In the records, find each line where "toolbar" occurs, and copy it.
[Data for this task — start]
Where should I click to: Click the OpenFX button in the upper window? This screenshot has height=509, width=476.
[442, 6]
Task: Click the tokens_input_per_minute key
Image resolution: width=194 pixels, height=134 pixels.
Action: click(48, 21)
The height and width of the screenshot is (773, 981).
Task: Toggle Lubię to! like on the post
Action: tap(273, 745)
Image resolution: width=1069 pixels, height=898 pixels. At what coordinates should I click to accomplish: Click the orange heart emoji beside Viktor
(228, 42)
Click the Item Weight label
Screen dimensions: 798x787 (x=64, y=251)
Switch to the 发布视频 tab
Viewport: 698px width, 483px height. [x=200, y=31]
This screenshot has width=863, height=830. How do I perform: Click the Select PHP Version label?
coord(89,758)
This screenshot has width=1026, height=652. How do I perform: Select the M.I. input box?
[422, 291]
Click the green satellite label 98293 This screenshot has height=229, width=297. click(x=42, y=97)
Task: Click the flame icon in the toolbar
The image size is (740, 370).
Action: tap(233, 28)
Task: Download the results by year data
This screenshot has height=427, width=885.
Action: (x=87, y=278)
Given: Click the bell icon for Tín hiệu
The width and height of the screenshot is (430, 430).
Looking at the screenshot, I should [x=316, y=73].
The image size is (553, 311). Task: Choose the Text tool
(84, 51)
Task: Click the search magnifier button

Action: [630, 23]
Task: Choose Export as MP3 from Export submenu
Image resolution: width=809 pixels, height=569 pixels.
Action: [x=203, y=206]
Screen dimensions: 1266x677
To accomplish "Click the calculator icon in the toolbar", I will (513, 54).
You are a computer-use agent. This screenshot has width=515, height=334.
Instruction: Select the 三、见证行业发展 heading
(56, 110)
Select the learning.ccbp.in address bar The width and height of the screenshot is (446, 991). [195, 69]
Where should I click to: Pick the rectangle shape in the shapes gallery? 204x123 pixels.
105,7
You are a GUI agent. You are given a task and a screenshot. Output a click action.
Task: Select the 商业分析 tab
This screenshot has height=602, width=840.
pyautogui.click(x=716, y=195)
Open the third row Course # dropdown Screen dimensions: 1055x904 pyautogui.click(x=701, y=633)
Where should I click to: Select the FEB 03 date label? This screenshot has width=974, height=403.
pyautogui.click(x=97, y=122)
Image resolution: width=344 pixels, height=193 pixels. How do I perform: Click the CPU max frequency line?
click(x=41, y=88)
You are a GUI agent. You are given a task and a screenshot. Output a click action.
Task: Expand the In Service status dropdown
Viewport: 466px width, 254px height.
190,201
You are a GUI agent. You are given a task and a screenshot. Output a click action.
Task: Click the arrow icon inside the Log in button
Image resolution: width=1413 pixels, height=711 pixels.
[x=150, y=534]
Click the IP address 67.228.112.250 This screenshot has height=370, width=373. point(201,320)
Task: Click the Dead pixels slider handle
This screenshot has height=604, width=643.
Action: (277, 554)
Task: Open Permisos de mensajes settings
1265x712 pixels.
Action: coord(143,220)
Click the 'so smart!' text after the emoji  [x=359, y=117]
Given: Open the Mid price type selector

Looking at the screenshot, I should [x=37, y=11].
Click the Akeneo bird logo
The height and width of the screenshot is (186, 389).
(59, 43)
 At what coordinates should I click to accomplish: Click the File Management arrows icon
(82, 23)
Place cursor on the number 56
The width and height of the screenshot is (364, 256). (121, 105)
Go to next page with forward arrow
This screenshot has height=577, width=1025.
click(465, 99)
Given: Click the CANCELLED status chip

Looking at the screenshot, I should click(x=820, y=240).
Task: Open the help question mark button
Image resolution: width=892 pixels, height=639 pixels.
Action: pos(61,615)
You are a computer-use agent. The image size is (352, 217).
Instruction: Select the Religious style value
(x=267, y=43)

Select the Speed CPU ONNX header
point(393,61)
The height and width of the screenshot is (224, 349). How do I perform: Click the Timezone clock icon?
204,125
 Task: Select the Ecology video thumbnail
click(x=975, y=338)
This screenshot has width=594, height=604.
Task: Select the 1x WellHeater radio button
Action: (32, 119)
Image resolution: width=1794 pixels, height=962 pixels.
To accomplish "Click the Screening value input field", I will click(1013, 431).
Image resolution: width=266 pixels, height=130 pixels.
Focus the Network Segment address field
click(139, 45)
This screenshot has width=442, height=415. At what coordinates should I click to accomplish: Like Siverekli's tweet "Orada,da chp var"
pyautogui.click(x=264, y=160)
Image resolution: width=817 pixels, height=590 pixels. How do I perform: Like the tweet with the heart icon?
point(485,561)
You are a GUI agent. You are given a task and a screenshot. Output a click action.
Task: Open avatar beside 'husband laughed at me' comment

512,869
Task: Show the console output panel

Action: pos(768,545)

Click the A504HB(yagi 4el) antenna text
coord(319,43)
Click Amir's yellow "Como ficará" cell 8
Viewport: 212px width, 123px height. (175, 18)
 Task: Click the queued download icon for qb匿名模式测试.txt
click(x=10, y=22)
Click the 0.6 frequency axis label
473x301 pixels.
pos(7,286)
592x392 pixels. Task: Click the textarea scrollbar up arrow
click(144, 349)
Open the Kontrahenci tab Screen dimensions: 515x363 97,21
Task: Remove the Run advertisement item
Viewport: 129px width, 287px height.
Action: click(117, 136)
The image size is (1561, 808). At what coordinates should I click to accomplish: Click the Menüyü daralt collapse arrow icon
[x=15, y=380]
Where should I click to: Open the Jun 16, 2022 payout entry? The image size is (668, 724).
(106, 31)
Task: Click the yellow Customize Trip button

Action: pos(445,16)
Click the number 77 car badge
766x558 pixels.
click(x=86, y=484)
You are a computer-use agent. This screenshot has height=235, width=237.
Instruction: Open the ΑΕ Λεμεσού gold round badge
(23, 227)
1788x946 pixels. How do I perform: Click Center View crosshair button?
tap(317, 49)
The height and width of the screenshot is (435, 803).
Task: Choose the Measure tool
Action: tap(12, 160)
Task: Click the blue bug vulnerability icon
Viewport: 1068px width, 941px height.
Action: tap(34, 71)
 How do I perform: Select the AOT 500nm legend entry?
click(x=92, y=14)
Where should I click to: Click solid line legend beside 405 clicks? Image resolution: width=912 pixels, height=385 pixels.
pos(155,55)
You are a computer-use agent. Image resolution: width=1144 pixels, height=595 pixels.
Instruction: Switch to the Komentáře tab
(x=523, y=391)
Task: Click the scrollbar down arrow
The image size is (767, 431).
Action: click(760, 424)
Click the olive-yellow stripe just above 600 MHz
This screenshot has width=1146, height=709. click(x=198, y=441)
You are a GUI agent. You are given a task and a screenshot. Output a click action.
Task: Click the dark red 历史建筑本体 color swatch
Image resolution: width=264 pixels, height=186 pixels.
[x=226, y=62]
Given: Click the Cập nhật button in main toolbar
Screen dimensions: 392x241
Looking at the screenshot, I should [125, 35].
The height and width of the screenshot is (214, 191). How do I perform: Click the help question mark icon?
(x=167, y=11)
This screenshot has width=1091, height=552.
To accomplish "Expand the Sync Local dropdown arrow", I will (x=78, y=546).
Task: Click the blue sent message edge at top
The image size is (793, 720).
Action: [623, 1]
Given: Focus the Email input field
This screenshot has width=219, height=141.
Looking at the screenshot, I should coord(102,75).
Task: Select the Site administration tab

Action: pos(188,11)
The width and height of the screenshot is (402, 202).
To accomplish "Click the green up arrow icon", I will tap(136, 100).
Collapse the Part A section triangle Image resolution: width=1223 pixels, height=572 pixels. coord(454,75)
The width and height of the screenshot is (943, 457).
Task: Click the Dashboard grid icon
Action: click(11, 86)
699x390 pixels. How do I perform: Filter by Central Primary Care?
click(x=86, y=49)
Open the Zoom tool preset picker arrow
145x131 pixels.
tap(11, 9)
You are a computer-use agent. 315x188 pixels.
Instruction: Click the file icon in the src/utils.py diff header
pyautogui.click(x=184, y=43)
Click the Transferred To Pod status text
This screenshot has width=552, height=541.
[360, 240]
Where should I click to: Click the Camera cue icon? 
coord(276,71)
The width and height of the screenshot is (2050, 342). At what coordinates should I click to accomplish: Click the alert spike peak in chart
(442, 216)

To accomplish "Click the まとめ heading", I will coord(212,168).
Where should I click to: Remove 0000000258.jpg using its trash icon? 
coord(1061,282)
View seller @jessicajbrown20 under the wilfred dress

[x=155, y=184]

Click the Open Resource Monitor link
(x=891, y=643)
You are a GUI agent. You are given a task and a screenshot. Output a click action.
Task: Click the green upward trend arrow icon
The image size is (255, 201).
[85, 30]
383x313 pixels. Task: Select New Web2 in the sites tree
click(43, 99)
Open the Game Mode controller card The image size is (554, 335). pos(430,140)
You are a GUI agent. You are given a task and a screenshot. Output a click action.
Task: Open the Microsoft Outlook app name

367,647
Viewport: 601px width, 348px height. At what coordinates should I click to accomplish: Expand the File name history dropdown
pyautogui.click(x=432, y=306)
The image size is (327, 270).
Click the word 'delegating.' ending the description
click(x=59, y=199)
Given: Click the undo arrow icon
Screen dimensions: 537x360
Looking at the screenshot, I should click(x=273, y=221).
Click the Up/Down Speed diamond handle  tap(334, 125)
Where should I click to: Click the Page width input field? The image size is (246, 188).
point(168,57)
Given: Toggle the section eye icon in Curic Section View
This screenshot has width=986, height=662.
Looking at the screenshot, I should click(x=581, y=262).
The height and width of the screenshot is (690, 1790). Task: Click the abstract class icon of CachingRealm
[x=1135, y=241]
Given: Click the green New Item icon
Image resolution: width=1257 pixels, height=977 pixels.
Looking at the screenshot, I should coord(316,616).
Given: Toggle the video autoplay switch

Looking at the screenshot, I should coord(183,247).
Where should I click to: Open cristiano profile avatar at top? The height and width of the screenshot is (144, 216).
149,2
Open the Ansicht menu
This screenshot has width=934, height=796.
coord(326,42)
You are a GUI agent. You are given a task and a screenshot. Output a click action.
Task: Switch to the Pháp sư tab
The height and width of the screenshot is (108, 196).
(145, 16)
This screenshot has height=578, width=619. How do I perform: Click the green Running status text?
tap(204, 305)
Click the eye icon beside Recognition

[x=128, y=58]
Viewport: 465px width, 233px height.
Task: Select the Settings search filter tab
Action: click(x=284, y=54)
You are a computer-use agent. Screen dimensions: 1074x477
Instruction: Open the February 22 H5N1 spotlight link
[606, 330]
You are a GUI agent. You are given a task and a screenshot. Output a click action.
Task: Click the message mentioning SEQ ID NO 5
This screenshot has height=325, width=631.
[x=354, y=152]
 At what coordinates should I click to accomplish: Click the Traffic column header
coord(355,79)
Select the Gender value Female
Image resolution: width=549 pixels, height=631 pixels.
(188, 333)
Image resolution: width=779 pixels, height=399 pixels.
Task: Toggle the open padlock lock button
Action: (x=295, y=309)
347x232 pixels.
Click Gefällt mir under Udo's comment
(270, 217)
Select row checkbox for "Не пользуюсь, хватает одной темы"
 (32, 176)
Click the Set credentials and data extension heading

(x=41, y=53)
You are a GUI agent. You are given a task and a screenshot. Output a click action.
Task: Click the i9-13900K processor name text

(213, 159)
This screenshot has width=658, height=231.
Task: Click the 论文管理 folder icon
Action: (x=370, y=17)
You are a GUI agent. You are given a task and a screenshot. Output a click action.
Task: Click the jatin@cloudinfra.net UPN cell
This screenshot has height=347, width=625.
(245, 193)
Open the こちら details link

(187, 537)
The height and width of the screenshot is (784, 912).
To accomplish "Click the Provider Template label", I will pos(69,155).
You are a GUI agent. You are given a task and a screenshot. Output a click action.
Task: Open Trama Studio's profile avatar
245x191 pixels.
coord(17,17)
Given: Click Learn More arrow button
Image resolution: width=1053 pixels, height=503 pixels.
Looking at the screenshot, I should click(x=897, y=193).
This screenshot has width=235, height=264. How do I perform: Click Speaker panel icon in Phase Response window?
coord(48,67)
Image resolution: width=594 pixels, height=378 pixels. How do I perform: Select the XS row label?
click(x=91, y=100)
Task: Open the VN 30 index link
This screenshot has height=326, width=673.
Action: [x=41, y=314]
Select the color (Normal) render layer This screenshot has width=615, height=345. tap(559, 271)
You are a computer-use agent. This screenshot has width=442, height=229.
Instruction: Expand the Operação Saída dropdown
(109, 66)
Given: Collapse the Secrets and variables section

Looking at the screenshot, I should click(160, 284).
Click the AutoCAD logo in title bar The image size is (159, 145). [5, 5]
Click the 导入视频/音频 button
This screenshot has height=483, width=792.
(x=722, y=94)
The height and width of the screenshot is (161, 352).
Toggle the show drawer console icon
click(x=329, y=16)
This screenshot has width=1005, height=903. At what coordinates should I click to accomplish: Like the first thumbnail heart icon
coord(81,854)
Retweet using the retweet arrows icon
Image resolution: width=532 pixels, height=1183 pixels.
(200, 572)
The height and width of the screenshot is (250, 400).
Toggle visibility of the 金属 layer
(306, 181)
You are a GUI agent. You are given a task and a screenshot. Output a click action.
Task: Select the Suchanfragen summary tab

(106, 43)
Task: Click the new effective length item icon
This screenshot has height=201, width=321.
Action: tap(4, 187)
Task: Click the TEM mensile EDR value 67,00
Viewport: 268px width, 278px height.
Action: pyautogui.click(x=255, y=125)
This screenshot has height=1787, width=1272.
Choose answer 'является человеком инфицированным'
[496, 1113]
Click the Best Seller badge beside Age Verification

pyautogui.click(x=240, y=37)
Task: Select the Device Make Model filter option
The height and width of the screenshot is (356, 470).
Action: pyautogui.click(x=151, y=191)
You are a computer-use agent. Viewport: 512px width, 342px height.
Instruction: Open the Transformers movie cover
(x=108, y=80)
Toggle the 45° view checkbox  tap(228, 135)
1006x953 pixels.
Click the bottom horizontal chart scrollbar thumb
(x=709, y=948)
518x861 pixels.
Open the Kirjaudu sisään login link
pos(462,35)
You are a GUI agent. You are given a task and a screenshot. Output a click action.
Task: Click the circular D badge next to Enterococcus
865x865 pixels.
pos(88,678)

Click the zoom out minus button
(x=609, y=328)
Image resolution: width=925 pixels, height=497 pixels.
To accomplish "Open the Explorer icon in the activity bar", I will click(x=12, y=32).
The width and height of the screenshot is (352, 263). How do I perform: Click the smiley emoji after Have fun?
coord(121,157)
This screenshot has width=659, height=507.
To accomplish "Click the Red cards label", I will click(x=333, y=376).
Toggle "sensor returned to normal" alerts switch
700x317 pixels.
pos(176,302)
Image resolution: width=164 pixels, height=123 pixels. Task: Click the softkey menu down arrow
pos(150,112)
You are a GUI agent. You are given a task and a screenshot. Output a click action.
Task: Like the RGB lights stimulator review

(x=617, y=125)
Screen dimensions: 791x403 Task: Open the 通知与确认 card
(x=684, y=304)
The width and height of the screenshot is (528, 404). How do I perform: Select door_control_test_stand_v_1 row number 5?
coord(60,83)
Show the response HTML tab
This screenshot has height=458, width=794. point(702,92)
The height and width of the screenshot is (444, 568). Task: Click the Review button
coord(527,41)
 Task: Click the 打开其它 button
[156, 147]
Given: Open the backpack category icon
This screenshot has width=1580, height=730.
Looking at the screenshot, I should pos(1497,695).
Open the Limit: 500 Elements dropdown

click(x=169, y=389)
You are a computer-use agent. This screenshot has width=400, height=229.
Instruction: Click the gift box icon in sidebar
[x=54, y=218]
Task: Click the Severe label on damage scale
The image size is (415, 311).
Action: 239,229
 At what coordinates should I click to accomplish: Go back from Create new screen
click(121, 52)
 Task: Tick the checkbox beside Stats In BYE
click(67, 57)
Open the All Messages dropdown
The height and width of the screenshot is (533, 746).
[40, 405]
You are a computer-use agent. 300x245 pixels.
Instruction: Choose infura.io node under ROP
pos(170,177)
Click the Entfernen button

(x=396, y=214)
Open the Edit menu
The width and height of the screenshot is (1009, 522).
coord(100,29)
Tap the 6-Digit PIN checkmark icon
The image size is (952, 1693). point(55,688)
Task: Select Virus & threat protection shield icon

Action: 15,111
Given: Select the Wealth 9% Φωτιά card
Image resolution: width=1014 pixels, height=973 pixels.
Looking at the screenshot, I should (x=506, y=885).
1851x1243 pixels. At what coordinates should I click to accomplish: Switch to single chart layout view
[Data for this task — finish]
● Exercise response
Task: Click the flame icon in the toolbar
To accomplish "Click the calculator icon in the toolbar", I will (513, 54).
Given: Click the Cập nhật button in main toolbar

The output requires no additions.